### PROBLEM
Among the entries below, one line contains "This screenshot has width=800, height=531." and another contains "Click the 原信号幅频特性曲线". Transcribe those two lines and every line between them, exactly.

### DATA SECTION
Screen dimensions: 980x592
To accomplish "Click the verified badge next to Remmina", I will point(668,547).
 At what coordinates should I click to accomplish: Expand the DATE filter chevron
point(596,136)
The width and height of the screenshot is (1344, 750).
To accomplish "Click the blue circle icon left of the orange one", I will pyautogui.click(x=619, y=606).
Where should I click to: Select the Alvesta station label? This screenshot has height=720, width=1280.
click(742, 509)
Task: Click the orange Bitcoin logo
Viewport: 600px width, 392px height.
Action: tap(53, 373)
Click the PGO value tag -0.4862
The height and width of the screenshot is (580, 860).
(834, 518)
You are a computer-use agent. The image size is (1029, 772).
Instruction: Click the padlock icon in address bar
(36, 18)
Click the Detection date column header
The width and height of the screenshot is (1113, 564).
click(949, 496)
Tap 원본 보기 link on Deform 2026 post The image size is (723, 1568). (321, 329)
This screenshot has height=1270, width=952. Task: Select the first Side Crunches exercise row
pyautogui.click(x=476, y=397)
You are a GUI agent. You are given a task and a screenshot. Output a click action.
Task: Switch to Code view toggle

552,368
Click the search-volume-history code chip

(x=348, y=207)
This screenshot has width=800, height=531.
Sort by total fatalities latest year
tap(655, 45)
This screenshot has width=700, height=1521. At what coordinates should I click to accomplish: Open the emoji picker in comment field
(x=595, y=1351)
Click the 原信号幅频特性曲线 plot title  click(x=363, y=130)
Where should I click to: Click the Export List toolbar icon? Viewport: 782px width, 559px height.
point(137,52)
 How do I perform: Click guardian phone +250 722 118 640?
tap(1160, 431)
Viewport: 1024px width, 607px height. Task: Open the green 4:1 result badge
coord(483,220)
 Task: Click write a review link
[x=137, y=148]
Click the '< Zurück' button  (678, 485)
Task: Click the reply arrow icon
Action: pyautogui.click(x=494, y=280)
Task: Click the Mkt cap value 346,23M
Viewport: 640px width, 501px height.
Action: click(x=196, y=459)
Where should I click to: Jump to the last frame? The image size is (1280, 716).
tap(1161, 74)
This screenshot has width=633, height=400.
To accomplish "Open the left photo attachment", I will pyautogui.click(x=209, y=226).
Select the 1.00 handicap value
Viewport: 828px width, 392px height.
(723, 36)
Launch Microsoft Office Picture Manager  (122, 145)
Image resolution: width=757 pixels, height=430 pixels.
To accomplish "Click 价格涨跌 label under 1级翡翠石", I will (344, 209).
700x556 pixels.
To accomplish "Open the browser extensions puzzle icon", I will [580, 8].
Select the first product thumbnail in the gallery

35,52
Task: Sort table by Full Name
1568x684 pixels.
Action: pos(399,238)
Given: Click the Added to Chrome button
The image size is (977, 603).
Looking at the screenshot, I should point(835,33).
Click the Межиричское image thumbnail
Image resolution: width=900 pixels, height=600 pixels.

### TASK SOLUTION
This screenshot has width=800, height=531.
Sort by total fatalities latest year
tap(655, 45)
This screenshot has width=700, height=1521. At what coordinates should I click to accomplish: Open the emoji picker in comment field
(x=595, y=1351)
Click the 原信号幅频特性曲线 plot title  click(x=363, y=130)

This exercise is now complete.